Lu Chengda, Zhang Xian-Ming, Wu Min, Han Qing-Long, He Yong
IEEE Trans Cybern. 2018 Jun 8. doi: 10.1109/TCYB.2018.2836977.
This paper is concerned with energy-to-peak state estimation on static neural networks (SNNs) with interval time-varying delays. The objective is to design suitable delay-dependent state estimators such that the peak value of the estimation error state can be minimized for all disturbances with bounded energy. Note that the Lyapunov-Krasovskii functional (LKF) method plus proper integral inequalities provides a powerful tool in stability analysis and state estimation of delayed NNs. The main contribution of this paper lies in three points: 1) the relationship between two integral inequalities based on orthogonal and nonorthogonal polynomial sequences is disclosed. It is proven that the second-order Bessel-Legendre inequality (BLI), which is based on an orthogonal polynomial sequence, outperforms the second-order integral inequality recently established based on a nonorthogonal polynomial sequence; 2) the LKF method together with the second-order BLI is employed to derive some novel sufficient conditions such that the resulting estimation error system is globally asymptotically stable with desirable energy-to-peak performance, in which two types of time-varying delays are considered, allowing its derivative information is partly known or totally unknown; and 3) a linear-matrix-inequality-based approach is presented to design energy-to-peak state estimators for SNNs with two types of time-varying delays, whose efficiency is demonstrated via two widely studied numerical examples.

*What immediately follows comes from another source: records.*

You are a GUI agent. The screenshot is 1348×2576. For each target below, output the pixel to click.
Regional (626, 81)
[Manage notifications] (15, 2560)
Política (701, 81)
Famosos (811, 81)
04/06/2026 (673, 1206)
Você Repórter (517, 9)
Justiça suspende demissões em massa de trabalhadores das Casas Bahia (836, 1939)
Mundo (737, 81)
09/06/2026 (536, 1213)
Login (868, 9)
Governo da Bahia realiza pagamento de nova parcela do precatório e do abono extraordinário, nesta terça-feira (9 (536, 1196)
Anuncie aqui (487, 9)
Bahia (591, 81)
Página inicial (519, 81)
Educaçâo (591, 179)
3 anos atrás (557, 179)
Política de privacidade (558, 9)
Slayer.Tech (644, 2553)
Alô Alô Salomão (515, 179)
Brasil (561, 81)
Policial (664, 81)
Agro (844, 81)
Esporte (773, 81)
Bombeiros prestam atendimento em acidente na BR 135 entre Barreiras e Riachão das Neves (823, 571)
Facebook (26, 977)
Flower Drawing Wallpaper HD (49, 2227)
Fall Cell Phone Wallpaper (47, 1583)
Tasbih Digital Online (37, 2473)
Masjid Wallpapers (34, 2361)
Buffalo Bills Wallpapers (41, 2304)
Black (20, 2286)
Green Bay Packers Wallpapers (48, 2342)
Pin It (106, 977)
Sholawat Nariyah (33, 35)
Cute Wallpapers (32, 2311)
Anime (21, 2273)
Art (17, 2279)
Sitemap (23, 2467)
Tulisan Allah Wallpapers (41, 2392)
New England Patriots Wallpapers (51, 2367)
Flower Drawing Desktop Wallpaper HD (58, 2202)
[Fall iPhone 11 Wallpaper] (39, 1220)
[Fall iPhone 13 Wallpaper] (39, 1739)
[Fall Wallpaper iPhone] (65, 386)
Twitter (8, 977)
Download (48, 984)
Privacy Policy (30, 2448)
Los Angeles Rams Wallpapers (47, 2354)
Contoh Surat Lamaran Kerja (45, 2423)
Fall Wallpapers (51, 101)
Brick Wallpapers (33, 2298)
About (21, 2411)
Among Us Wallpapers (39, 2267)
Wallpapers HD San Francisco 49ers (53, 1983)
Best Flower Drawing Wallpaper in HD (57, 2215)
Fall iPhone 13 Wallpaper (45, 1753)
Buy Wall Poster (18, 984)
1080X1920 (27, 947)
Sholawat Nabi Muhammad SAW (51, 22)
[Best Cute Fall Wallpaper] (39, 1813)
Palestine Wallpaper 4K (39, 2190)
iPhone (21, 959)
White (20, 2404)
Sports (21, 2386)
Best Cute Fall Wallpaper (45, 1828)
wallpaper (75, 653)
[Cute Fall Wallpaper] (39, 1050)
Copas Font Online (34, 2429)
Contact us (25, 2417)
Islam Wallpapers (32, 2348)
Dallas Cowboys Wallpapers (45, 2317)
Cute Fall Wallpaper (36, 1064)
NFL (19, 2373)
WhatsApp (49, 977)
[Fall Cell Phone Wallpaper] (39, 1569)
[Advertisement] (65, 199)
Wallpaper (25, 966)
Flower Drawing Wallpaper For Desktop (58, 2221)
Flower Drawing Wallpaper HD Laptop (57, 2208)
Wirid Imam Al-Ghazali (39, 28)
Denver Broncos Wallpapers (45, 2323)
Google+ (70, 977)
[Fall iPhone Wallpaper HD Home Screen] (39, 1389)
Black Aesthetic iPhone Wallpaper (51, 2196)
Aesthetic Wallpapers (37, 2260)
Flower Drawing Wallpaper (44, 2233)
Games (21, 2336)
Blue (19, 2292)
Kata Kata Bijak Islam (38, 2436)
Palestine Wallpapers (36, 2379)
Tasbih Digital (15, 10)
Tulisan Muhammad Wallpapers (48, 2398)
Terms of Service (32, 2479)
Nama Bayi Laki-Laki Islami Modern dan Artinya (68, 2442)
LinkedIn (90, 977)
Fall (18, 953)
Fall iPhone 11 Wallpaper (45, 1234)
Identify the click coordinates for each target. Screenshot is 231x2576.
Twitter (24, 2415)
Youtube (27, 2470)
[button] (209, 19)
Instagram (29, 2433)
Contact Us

本文关注具有区间时变延迟的静态神经网络(SNNs)的能量到峰值状态估计。目标是设计合适的依赖延迟的状态估计器,使得对于所有具有有界能量的干扰,估计误差状态的峰值能够最小化。注意,李雅普诺夫 - 克拉索夫斯基泛函(LKF)方法加上适当的积分不等式为延迟神经网络的稳定性分析和状态估计提供了一个强大的工具。本文的主要贡献在于三点:1)揭示了基于正交和非正交多项式序列的两个积分不等式之间的关系。证明了基于正交多项式序列的二阶贝塞尔 - 勒让德不等式(BLI)优于最近基于非正交多项式序列建立的二阶积分不等式;2)采用LKF方法与二阶BLI一起推导一些新颖的充分条件,使得所得的估计误差系统全局渐近稳定并具有理想的能量到峰值性能,其中考虑了两种时变延迟,允许其导数信息部分已知或完全未知;3)提出了一种基于线性矩阵不等式的方法来设计具有两种时变延迟的SNNs的能量到峰值状态估计器,通过两个广泛研究的数值例子证明了其有效性。